This got me thinking about how people in my life- those who know me well and those who have never even met me- just might view me when I express my thoughts or opinions on current events and political topics now.  Sometimes it feels like just because I made the decision to be a stay-at-home parent in this leg of the journey of my life, others may feel I have invalidated my college education and my 8 years of teaching.  

Like it never happened?

Yes, I have even been told before that I am "wasting" my college degree by not presently standing in the front of a classroom.  Since when did the weight of my intelligence depend upon how I am or am not using MY college degree to the satisfaction of others?  When did the arguments and points I make start to be seen as something to just occupy my time, a hobby for a meddling housewife?  

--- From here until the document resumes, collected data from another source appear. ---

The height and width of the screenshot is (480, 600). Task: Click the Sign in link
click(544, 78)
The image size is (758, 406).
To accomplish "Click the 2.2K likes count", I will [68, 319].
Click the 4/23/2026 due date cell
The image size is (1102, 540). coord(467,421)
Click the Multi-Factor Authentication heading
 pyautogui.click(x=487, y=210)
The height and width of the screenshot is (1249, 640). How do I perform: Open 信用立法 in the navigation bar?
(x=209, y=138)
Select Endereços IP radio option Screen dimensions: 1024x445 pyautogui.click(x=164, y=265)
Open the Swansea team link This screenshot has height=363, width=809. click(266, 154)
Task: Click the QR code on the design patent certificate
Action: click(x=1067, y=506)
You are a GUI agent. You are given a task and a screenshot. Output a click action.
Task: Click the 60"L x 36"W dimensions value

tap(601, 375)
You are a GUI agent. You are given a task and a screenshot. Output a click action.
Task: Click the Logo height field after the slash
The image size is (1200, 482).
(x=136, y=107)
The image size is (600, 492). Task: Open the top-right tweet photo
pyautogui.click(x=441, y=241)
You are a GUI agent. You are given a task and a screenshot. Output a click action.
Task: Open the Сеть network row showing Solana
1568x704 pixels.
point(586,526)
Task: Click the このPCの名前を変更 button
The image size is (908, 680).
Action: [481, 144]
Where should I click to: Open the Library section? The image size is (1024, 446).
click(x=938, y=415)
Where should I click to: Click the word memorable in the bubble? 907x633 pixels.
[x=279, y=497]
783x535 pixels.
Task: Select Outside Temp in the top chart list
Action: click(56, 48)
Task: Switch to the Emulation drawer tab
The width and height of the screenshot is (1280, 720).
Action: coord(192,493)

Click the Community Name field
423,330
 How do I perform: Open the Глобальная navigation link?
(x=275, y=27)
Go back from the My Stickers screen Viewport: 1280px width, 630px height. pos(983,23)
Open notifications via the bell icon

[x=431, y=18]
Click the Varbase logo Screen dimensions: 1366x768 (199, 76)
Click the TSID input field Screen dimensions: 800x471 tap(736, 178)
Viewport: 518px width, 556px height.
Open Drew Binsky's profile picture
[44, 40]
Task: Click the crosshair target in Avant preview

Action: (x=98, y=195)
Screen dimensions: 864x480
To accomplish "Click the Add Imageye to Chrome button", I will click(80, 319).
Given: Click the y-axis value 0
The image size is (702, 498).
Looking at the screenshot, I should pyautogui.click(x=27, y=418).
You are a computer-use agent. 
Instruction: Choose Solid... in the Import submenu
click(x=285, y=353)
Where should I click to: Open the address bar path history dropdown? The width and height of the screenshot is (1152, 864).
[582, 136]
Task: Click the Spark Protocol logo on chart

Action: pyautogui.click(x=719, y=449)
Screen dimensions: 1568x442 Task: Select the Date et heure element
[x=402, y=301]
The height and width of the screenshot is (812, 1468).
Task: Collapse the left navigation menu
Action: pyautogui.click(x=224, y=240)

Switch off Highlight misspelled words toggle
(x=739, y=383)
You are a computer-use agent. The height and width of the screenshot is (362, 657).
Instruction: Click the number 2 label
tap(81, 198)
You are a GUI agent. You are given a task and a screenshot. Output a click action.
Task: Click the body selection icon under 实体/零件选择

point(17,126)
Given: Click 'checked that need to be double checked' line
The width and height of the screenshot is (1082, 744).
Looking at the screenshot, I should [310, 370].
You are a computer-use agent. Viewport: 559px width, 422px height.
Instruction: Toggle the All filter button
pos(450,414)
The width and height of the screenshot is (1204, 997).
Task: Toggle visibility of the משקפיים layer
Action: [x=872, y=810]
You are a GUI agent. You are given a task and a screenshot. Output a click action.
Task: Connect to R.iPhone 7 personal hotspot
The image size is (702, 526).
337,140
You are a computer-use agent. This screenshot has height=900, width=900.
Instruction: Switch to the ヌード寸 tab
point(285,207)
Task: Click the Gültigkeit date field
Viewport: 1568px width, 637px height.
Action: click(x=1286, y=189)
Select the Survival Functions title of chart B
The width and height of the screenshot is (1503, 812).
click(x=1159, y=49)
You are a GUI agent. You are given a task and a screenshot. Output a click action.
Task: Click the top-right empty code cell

When I left the paid workforce?

Even if I never return to teaching, I will always value my college education and my teaching degree.  I will never view it as a waste.
It helped shape who I am today.  
Because of my college degree, I touched lives.  I met wonderful, cherished friends during some of these teaching jobs.
I learned so much about who I am and where I stand.

Yes, my college degree opened doors for me- and not just in my career.  

My education has shaped me into the mother I am now.
Am I saying you must have a college degree to be a good mother?  No, of course not.

But my education, my college degree, the years of experience I have is a part of who I am and that doesn't go away just because I am no longer receiving a paycheck twice a month 

Since when did choosing to make mothering my new career, my new education mean that my previous career, my past education are now null and void?

Are there any other previous working mothers turned stay at home parent who have experienced the same thing?

9 comments :

  1. Ridiculous. Ignoring the fact that any "logic" the other person was using was flawed, many people don't actually even use their degrees in the work force. The degree might have bumped you up in the interview, but I know quite a few people who are working in jobs that have nothing to do with their degrees.
    I'm not gonna even address the stuff about how being "just" a "bored housewife" means your opinion in invalid.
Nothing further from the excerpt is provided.